Sharon Angle, kandidat Senat negara bagian Nevada dari Partai Republik misalnya, menggunakan foto lawan politiknya Harry Reid yang tengah berpose dengan seorang foto model, dan menggambarkannya sebagai seorang lelaki hidung belang.
Begitu umumnya iklan negatif, hingga kandidat yang semula menjalankan kampanye bersihpun akhirnya tergoda untuk menjatuhkan lawan politiknya dengan iklan negatif. Menurut Profesor Komunikasi Boston University Tobe Berkovitz, "Biasanya kandidat yang main bersih cemas melihat popularitas polling mereka merosot akibat kampanye negatif sehingga mereka membalas. Sulit sekali untuk bermain bersih."

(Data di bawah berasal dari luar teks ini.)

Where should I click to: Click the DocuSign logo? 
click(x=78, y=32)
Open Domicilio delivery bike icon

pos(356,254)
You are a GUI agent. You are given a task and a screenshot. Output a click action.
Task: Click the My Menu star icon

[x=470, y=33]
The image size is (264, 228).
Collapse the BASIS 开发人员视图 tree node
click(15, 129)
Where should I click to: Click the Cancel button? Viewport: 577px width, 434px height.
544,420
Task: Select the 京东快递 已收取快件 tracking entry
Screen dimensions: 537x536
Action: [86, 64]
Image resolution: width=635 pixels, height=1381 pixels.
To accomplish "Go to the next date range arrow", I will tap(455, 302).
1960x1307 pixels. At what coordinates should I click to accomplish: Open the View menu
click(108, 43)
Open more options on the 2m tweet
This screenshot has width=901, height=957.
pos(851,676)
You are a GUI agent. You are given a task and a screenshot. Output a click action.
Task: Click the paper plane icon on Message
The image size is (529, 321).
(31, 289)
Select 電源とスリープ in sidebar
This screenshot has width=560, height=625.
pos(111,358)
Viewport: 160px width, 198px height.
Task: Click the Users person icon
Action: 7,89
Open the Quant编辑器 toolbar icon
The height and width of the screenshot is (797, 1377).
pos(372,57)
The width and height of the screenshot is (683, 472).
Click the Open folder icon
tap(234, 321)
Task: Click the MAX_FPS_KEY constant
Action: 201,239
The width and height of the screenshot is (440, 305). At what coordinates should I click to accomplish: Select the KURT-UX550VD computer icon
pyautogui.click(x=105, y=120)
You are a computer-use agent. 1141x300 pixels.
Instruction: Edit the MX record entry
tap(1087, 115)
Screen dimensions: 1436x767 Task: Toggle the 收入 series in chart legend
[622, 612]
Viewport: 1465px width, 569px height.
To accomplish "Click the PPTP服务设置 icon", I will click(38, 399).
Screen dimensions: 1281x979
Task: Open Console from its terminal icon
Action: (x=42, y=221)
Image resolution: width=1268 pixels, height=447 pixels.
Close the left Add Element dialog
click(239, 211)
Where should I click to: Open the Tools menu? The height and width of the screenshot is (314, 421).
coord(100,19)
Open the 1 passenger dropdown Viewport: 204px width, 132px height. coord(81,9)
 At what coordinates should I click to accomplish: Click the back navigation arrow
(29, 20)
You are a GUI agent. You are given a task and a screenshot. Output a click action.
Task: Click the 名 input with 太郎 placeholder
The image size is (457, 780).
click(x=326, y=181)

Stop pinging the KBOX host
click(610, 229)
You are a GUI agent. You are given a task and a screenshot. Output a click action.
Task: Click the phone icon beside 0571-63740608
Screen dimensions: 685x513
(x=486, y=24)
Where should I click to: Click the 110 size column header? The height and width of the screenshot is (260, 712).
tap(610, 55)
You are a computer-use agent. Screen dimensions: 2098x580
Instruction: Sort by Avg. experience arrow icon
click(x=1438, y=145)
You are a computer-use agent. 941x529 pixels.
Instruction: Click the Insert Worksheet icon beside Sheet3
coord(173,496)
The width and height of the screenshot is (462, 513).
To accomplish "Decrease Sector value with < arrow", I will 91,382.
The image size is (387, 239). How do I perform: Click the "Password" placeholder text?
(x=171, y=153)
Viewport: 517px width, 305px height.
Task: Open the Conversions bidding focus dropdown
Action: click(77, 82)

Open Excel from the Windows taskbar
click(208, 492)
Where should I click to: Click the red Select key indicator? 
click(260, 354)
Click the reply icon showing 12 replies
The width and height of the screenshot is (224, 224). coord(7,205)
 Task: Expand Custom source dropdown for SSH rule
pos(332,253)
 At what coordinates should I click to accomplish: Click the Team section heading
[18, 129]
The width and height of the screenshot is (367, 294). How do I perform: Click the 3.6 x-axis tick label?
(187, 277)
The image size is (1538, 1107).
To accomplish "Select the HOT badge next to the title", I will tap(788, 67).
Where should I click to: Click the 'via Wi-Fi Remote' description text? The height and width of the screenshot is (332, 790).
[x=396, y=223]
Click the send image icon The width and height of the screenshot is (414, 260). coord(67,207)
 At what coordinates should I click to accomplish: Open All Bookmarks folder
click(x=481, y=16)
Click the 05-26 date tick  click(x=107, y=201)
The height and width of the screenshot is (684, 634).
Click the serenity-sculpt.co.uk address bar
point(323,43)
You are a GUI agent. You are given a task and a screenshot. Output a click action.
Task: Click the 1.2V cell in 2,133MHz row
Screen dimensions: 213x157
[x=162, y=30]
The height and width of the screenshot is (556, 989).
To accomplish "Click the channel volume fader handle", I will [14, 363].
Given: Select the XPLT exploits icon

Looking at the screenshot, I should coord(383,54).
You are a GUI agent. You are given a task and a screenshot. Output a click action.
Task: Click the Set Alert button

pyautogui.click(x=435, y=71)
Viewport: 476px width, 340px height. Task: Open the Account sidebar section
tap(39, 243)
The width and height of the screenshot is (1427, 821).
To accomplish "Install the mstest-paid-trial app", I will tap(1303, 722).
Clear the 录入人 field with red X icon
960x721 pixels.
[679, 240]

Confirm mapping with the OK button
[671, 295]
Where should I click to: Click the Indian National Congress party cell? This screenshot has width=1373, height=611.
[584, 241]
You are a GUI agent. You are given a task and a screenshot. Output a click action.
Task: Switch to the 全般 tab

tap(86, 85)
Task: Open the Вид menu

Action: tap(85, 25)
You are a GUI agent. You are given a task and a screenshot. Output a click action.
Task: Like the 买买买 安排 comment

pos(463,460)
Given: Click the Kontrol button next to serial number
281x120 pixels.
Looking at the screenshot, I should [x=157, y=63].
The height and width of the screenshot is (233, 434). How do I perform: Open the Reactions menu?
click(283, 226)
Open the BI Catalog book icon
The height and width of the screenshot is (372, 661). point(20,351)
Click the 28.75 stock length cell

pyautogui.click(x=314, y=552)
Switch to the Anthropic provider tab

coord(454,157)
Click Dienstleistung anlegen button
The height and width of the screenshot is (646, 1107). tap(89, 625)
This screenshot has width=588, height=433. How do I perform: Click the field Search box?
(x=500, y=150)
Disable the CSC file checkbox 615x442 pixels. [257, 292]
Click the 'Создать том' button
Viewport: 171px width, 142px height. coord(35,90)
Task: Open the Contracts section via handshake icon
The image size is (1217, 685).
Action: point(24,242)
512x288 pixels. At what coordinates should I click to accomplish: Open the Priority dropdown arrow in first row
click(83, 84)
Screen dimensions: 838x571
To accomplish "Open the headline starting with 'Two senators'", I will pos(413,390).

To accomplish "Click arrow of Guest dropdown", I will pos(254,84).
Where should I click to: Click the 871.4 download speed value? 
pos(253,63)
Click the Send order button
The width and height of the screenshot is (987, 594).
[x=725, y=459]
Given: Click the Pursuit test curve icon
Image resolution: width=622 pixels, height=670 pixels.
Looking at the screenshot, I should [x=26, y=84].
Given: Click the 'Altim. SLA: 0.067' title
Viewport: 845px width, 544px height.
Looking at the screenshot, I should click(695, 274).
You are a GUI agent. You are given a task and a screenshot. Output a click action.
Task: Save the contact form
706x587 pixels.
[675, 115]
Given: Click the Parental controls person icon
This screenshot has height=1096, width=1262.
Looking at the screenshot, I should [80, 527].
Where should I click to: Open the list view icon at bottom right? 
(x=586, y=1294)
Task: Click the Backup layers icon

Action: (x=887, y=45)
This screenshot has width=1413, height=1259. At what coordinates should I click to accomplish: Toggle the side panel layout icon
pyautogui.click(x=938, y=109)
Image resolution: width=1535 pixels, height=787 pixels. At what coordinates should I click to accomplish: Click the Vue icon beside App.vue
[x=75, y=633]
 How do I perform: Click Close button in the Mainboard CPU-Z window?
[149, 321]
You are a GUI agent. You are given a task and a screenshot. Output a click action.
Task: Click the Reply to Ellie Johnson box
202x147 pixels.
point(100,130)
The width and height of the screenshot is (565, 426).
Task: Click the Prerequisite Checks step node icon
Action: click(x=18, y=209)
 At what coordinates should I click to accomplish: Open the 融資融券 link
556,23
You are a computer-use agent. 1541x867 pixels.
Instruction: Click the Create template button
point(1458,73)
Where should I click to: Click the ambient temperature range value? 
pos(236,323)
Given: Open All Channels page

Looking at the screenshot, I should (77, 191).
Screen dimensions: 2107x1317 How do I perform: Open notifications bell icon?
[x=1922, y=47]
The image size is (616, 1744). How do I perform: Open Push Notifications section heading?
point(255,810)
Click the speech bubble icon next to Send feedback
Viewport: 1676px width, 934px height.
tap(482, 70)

Berbagai taktik iklan kampanye dilakukan untuk menjatuhkan lawan politik, mulai dari mengorek kehidupan pribadi, hingga memberi aneka label negatif. Alan Grayson, anggota kongres Demokrat asal Florida, menuduh lawan politiknya Daniel Webster ingin menerapkan fundamentalisme radikal di daerahnya dan menyebutnya sebagai seorang Taliban. Sementara di California, di mana tingkat pengangguran mendekati 10 persen, iklan Senator Barbara Boxer menggambarkan betapa di saat warga California kena PHK, lawan politiknya Carly Fiorina menciptakan lapangan kerja bagi rakyat China ketika ia masih menjabat sebagai CEO perusahaan Hewlett-Packard.
Kampanye negatif ini dilakukan oleh politisi dari kedua partai, baik Partai Republik selaku oposisi maupun Partai Demokrat yang berkuasa.